## TASK TO CARRY OUT
Gather every line in the rows below that contains the string "coordinates", and copy each one out.

(Rows from a pointing dataset)

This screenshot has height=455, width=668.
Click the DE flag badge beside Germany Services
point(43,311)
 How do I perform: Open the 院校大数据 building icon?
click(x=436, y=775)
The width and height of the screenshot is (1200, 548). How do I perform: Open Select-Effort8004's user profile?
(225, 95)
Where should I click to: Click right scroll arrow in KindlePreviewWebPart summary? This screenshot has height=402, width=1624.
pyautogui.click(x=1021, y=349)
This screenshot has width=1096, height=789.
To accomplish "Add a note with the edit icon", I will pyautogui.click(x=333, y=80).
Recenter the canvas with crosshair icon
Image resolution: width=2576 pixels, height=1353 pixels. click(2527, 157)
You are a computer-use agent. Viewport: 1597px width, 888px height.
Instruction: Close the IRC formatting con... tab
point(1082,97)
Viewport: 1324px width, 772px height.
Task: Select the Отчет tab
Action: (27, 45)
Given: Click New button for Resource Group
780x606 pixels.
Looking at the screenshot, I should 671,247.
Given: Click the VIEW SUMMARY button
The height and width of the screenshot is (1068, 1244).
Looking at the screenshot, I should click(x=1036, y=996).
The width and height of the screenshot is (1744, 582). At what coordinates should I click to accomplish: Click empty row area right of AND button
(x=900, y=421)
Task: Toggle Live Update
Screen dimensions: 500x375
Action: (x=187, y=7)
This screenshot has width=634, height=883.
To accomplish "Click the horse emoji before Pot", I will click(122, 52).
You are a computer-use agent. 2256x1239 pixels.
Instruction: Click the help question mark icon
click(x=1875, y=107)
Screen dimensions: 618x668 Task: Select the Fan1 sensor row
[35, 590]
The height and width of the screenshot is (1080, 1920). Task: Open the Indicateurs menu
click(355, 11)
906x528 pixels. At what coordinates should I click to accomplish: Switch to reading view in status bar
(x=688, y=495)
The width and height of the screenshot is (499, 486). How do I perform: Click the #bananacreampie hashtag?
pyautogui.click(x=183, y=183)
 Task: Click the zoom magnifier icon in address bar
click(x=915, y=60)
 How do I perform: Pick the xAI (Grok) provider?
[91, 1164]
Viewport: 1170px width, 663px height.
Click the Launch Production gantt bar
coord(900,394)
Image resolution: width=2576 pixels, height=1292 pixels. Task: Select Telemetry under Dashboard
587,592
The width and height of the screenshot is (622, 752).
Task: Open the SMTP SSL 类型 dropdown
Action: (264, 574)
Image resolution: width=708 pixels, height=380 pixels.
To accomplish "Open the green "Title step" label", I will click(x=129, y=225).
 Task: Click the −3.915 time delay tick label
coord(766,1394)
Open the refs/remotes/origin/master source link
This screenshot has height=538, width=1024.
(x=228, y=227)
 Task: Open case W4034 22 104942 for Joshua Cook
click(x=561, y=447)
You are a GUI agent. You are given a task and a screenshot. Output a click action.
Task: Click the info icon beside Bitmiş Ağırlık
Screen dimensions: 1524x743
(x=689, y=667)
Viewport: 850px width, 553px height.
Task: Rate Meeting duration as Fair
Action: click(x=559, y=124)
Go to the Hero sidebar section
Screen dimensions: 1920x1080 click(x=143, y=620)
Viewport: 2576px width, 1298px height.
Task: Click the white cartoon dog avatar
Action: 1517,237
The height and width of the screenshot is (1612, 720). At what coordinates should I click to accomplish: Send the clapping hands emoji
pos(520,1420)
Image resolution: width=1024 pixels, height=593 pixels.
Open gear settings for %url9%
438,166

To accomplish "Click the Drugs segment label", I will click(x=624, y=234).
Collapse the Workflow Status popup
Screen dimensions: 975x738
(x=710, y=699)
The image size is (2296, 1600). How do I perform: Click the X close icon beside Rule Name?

## SOLVED PROBLEM
The width and height of the screenshot is (1744, 582). At what coordinates should I click to accomplish: Click empty row area right of AND button
906x528 pixels. At what coordinates should I click to accomplish: Switch to reading view in status bar
The height and width of the screenshot is (1612, 720). At what coordinates should I click to accomplish: Send the clapping hands emoji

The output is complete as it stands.